• Input material:
________

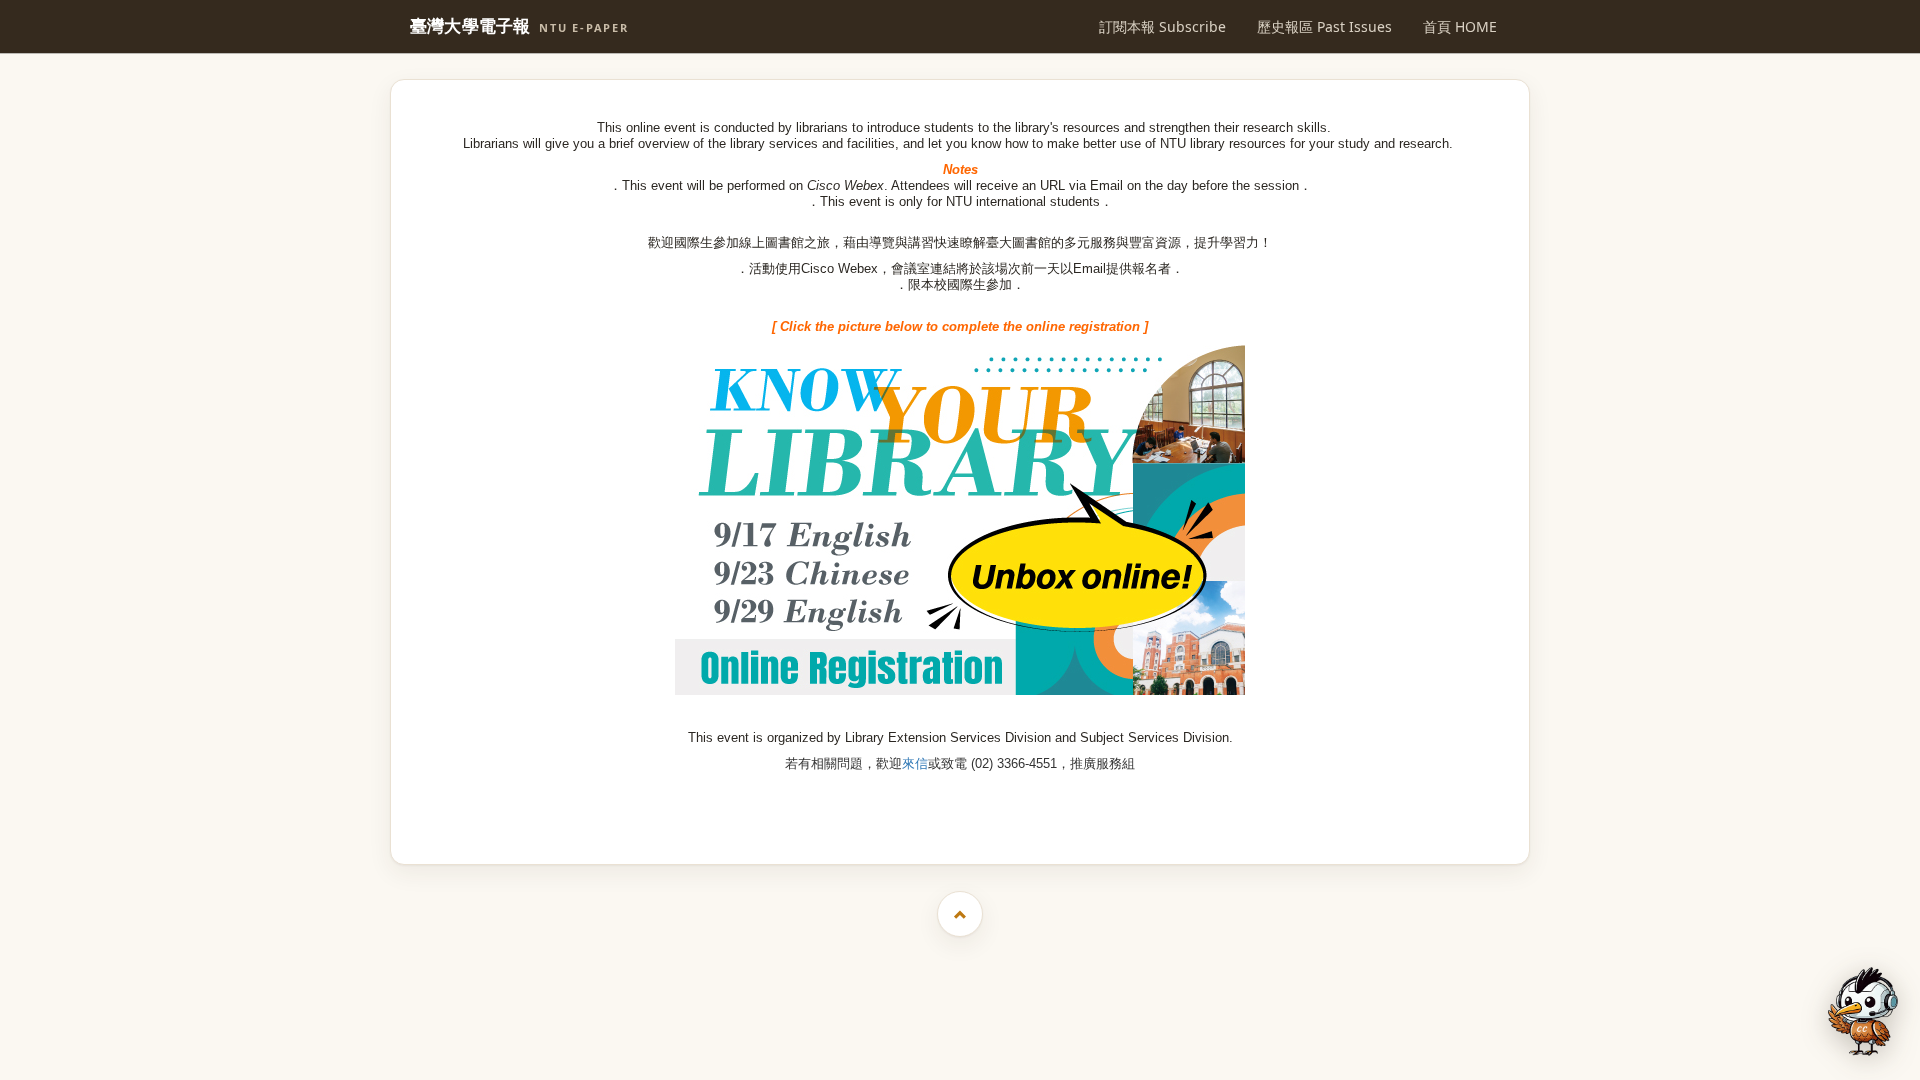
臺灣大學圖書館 (962, 815)
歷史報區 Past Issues (1324, 26)
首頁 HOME (1460, 26)
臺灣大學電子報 (519, 26)
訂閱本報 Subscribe (1162, 26)
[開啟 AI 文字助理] (1863, 1011)
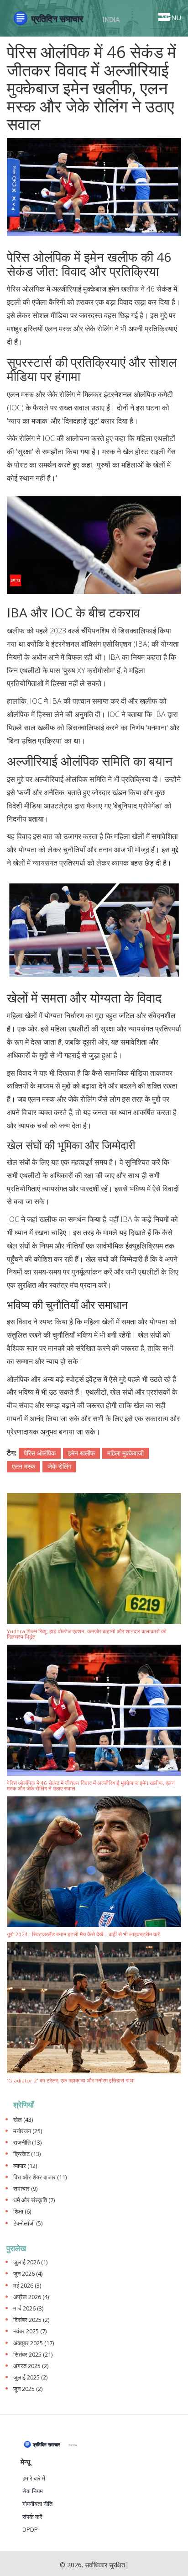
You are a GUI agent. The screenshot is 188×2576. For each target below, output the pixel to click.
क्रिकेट (27, 2154)
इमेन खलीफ (81, 1453)
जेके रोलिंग (59, 1466)
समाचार (25, 2189)
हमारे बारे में (33, 2478)
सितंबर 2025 (32, 2354)
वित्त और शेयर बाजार (40, 2177)
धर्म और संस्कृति (34, 2200)
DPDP (30, 2530)
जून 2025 (27, 2389)
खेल (23, 2120)
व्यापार (25, 2166)
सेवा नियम (32, 2491)
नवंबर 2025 (30, 2331)
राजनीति (27, 2142)
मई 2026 (27, 2285)
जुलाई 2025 (30, 2377)
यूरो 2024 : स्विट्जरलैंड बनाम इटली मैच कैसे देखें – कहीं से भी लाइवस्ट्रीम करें (83, 1935)
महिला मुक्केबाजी (125, 1453)
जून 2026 (27, 2274)
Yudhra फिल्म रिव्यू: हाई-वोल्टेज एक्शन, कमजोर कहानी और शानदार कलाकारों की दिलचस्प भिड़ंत (87, 1634)
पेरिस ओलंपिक (40, 1453)
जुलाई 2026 (30, 2262)
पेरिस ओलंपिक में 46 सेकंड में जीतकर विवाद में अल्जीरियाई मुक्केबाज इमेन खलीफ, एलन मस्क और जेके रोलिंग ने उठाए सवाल (91, 1786)
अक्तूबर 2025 (33, 2343)
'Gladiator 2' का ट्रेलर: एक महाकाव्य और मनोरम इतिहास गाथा (71, 2081)
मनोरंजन (27, 2131)
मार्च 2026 (28, 2308)
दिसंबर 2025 (31, 2320)
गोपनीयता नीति (37, 2504)
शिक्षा (22, 2211)
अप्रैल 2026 (31, 2297)
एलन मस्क (23, 1466)
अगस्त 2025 (30, 2366)
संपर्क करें (32, 2517)
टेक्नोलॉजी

________

• Directions:
Verbatim copy with pictures excluded: write out the records above in full.

• Answer box:
臺灣大學圖書館 (962, 815)
歷史報區 Past Issues (1324, 26)
首頁 HOME (1460, 26)
臺灣大學電子報 (519, 26)
訂閱本報 Subscribe (1162, 26)
[開啟 AI 文字助理] (1863, 1011)
You are a GUI agent. The screenshot is 188×2576. For each target below, output the pixel to click.
क्रिकेट (27, 2154)
इमेन खलीफ (81, 1453)
जेके रोलिंग (59, 1466)
समाचार (25, 2189)
हमारे बारे में (33, 2478)
सितंबर 2025 (32, 2354)
वित्त और शेयर बाजार (40, 2177)
धर्म और संस्कृति (34, 2200)
DPDP (30, 2530)
जून 2025 (27, 2389)
खेल (23, 2120)
व्यापार (25, 2166)
सेवा नियम (32, 2491)
नवंबर 2025 (30, 2331)
राजनीति (27, 2142)
मई 2026 (27, 2285)
जुलाई 2025 (30, 2377)
यूरो 2024 : स्विट्जरलैंड बनाम इटली मैच कैसे देखें – कहीं से भी लाइवस्ट्रीम करें (83, 1935)
महिला मुक्केबाजी (125, 1453)
जून 2026 (27, 2274)
Yudhra फिल्म रिव्यू: हाई-वोल्टेज एक्शन, कमजोर कहानी और शानदार कलाकारों की दिलचस्प भिड़ंत (87, 1634)
पेरिस ओलंपिक (40, 1453)
जुलाई 2026 (30, 2262)
पेरिस ओलंपिक में 46 सेकंड में जीतकर विवाद में अल्जीरियाई मुक्केबाज इमेन खलीफ, एलन मस्क और जेके रोलिंग ने उठाए सवाल (91, 1786)
अक्तूबर 2025 (33, 2343)
'Gladiator 2' का ट्रेलर: एक महाकाव्य और मनोरम इतिहास गाथा (71, 2081)
मनोरंजन (27, 2131)
मार्च 2026 (28, 2308)
दिसंबर 2025 (31, 2320)
गोपनीयता नीति (37, 2504)
शिक्षा (22, 2211)
अप्रैल 2026 (31, 2297)
एलन मस्क (23, 1466)
अगस्त 2025 (30, 2366)
संपर्क करें (32, 2517)
टेक्नोलॉजी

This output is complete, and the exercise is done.